◆ Text ◆
··········
This thesis evaluated the contamination by plastics and microplastics (MPs, plastics smaller than 5 mm) in the environment, and their transport and accumulation in the aquatic and terrestrial environment under Mediterranean conditios. In addition, the toxicity of two types of MPs on some freshwater invertebrates was studied and served to provide a broader view on the importance of MPS as vectos of chemical pollutants for aquatic organisms (Trojan horse" effect). A literature review showed that there is little information in the main sources of MP emission, and their environmental fluxes to and between terrestrial and freshwater ecosystems. In order to further research these anpects, an environmental monitoring study was carried out in the Henares River basin, wich pointed out wastewater (treated and untreated) as animportant input pathway of MPs into Mediterranean rivers. In addition, it was that environmental pollution patterns by MPs depend on land use and time of year. In another field study, it was observed that the application of sewage sludge significantly increases MPs concentrations in agricultural soils, while the influence of surface runoff from rainfall events is negligible in the export of MPs to aquatic ecosystems under the climatic and soil conditions studied.
··········
◆ Work instruction ◆
Continue the microplastics thesis summary from its final sentence.

◆ Records ◆
··········
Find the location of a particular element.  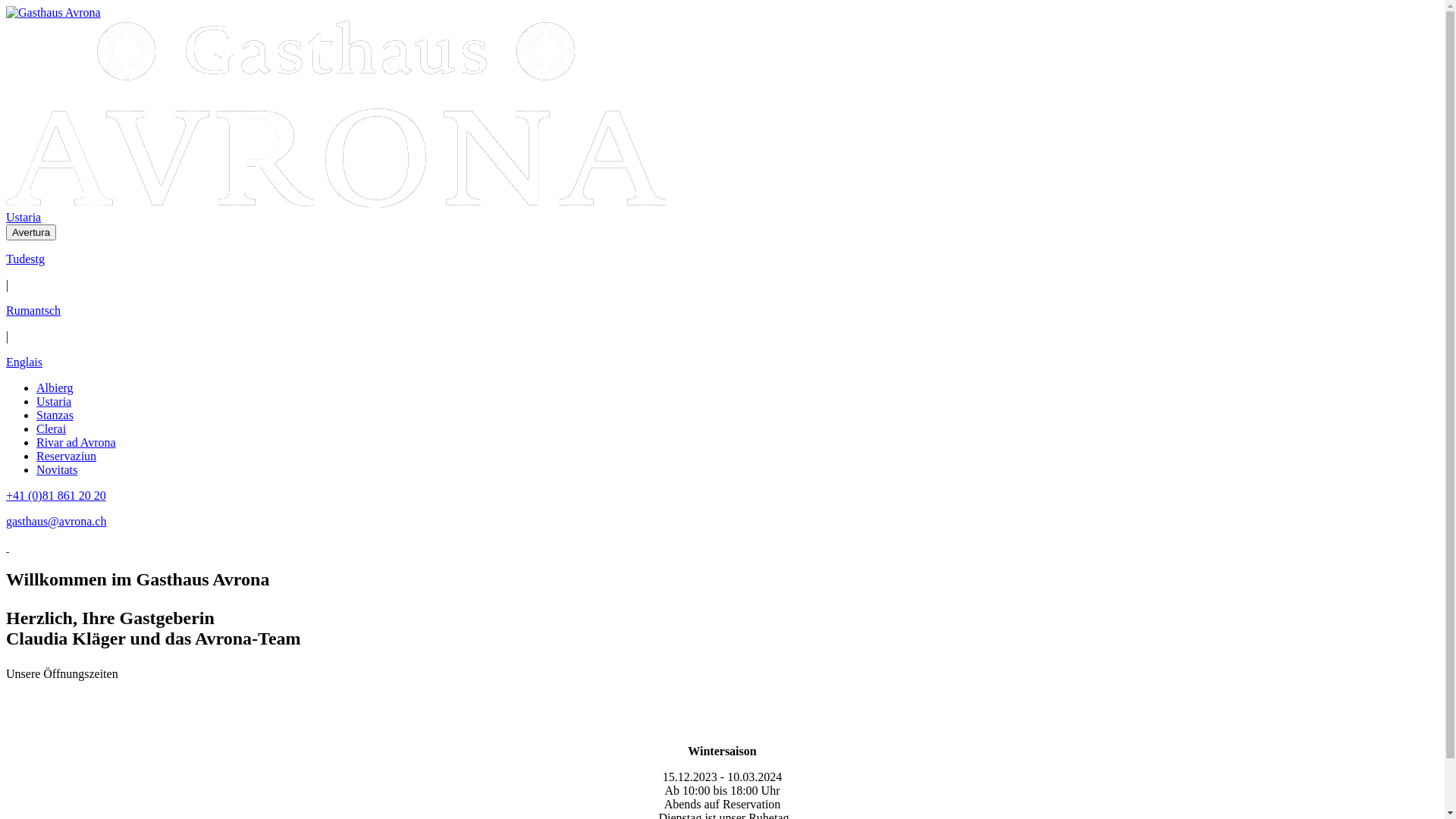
··········
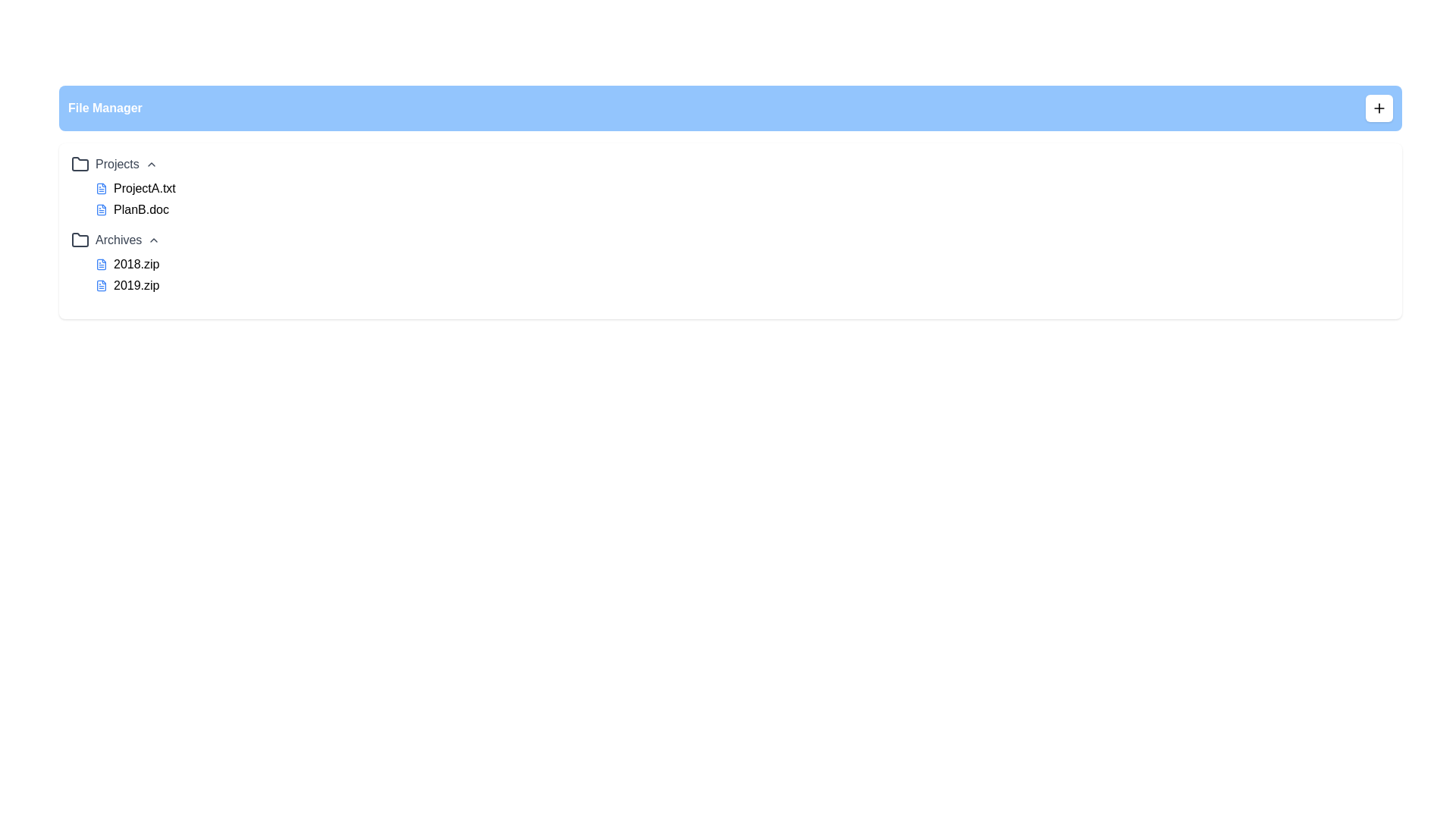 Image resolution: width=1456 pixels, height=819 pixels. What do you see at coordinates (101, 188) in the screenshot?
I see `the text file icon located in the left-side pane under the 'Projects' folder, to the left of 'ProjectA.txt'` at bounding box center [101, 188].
··········
◆ Response to this exercise ◆
Toxicity studies conducted in laboratory with freshwater invertebrates showed that the uptake and effects of polyester fibers and automobile tire particles depend on the shape and size of the particles, as well as the exposure route and feeding strategy of the organism studied. Although no adverse effects were observed on the survival or reproductive performance of the benthic macroinvertebrates studied, the reproduction and survival of individuals of the Daphnia magna Sp. (pelagic species) to both types of MPs could be affected in the long term when exposed to high concentrations (which are above currently measured levels). Also, it was shown that the presence of PMs does not favor the bioconcentration of hydrophobic organic chemicals ("Trojan horse" effect), and therefore, MP contamination is not expected to aggravate the risks associated with other organic pollutants present in the aquatic environment. Therefore, other exposure pathways (not related to the ingestion of MPs) are considered to be more relevant to the risk of these substances.

This Doctoral Thesis is part of the IMPASSE project: project PCIN-2017-016 funded by MCIN/AEI /10.13039/501100011033 and co-funded by the European Union.